Le organizzazioni che operano in contesti ad elevato contenuto di personalizzazione del prodotto si trovano a gestire il trade-off tra:

  • il valore aggiunto percepito dai clienti e derivante dai contenuti taylor made offerti,
  • costi derivanti dai processi che partono dall’engineering, attraversano una supply chain dinamica e non ottimizzata per un flusso ripetitivo, assorbendo costi difficili da controllare nella condizione di dover rispettare tempi concordati e talvolta contrattualizzati con i clienti.

I costi extra previsione derivano spesso da inefficienze nella gestione del network di fornitura e nel monitoraggio dell’avanzamento attività esterne (le organizzazioni solitamente performano meglio nel monitorare le attività interne piuttosto che quelle esterne).

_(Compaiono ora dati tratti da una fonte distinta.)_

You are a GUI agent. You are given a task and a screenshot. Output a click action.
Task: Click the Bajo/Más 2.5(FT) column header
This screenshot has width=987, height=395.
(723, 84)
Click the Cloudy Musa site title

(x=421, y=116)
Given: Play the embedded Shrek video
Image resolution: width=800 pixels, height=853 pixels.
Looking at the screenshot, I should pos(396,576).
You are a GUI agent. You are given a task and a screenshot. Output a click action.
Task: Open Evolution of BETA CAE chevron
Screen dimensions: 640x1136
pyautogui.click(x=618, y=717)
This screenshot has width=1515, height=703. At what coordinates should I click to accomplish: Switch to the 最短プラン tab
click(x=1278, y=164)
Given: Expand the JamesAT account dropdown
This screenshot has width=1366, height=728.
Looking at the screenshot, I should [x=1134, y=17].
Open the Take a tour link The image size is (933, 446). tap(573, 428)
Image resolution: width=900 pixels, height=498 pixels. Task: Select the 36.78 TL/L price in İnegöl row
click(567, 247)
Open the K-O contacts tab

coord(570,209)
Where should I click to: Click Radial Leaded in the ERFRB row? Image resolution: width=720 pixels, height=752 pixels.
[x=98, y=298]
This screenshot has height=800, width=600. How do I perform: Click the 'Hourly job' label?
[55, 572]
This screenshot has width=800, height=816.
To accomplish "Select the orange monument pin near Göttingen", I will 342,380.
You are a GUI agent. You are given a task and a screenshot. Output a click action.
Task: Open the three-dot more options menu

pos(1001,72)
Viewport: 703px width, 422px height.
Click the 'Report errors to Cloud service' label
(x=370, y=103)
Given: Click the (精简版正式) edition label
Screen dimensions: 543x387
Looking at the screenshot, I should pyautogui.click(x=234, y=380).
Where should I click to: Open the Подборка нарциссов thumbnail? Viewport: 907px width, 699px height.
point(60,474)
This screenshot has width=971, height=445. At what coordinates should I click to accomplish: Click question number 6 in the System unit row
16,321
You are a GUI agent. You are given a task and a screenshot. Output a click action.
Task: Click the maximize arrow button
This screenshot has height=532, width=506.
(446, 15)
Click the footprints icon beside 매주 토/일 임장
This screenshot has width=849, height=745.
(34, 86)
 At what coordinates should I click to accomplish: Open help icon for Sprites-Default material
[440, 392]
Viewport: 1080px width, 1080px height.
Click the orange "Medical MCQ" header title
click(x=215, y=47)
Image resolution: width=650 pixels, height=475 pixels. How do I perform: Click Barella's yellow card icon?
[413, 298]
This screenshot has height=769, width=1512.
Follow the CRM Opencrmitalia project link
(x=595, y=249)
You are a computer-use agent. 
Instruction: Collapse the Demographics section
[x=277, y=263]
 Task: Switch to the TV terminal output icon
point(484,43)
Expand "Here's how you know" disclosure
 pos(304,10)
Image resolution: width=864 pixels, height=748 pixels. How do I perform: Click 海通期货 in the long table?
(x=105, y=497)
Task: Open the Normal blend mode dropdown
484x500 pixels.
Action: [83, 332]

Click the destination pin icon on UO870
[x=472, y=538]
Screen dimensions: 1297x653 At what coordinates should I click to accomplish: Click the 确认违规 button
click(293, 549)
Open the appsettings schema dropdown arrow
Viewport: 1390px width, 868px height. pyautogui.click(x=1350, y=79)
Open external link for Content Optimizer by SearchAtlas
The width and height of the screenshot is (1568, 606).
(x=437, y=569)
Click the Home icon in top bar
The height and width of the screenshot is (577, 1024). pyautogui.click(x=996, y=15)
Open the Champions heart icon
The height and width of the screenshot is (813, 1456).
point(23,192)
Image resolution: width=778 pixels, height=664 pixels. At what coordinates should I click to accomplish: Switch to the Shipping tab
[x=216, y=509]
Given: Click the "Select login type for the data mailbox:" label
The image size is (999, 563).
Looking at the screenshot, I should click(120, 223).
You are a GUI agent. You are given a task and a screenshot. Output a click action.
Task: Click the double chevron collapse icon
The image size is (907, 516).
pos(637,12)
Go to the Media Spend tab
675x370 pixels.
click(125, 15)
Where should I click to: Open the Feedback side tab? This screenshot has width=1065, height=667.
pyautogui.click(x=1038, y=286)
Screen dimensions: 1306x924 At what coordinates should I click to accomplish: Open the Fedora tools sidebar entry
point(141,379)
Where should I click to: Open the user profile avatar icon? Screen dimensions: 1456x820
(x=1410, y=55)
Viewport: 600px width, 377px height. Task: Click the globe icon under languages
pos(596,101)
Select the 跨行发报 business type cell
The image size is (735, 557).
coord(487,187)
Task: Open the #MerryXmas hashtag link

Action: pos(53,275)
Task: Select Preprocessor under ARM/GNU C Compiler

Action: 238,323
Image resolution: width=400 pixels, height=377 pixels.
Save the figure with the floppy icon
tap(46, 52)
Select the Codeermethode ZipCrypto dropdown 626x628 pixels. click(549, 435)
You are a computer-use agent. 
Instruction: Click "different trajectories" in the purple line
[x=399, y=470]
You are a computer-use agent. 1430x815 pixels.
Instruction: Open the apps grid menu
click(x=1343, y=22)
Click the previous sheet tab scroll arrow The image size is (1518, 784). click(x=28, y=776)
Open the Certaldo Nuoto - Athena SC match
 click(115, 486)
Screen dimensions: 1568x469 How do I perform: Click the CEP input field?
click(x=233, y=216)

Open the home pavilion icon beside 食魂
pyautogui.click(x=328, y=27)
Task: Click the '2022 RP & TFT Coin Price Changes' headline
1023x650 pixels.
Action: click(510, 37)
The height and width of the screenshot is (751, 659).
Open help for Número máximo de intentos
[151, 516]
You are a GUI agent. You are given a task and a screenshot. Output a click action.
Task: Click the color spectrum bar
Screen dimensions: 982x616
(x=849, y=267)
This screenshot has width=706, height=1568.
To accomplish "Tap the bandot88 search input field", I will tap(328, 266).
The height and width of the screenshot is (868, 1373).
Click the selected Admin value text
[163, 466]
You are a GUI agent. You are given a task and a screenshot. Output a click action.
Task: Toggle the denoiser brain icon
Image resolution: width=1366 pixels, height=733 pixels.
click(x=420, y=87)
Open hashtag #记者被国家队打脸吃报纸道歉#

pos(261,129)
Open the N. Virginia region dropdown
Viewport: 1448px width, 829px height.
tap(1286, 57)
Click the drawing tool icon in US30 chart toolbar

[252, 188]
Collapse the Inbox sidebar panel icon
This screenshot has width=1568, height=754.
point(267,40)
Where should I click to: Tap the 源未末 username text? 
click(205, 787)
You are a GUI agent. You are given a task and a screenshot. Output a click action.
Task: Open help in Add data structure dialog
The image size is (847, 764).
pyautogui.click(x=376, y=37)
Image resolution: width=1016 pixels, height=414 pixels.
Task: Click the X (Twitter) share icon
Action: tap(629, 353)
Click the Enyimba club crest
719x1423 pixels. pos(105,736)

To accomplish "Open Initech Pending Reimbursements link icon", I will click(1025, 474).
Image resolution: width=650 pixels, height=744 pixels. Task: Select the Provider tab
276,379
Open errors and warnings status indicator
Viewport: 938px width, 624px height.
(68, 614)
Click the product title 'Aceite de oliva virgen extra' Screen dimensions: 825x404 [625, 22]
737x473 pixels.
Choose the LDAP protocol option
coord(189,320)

Un altro weak point da monitorare è il coordinamento tra processi interni ed esterni. Equivoci, una cattiva comunicazione tra noi e i nostri partner di business è spesso fonte di errate decisioni che richiedono successivamente una serie di loop, di riprogettazioni e rilavorazioni, con perdite di tempo e costi da sostenere.

 

LA SELEZIONE DEI FORNITORI

La fase di selezione dei nostri fornitori (in particolare di servizi e sub-fornitori) è fondamentale. Una società che si avvale in modo massivo di servizi di progettazione e ingegnerizzazione esterni deve includere e dare peso nei criteri di valutazione dei propri partner ad aspetti quali:

  • l’omogeneità delle culture aziendali,
  • vision comune di come affrontare i mercati e le sfide che ci pongono,
  • dimensione d’impresa (organico, skills, supporto back-office, …) rapportabile alla nostra organizzazione.

L’EARLY INVOLVEMENT

Altro tema critico è spesso legato all’engineering, all’industrializzazione dei processi di produzione dei componenti del nostro prodotto e del prodotto stesso. Occorre un dialogo continuo con i nostri fornitori, una comunicazione che deve partire con l’avvio del progetto di customizzazione (early involvement), con l’obiettivo di individuare fin da subito infattibilità di processo, soluzioni tecniche valide ma eccessivamente costose, tecnologie che non garantiscono le tolleranze necessarie, etc.

 

LA VERIFICA DELLA CAPABILITY

Non dimentichiamoci che coinvolgere i nostri fornitori ci permette anche di verificare on-time la loro capability, evitando di arrivare alla fine del progetto, al momento di lanciare gli ordini di approvvigionamento dei materiali e semilavorati e riscontrare tempi di consegna non compatibili con le attese del cliente.

 

LO SVILUPPO DEL POLIMORFISMO

Occorre pertanto sviluppare un’attitudine al polimorfismo, ovvero alla capacità di adattare i processi in funzione delle circostanze. Risulta strategico sviluppare relazioni forti con i key-suppliers, progettando una flessibilità nel network di fornitura e introducendo qualche ridondanza a vantaggio della mitigazione dei rischi e della capacità di reazione dell’organizzazione.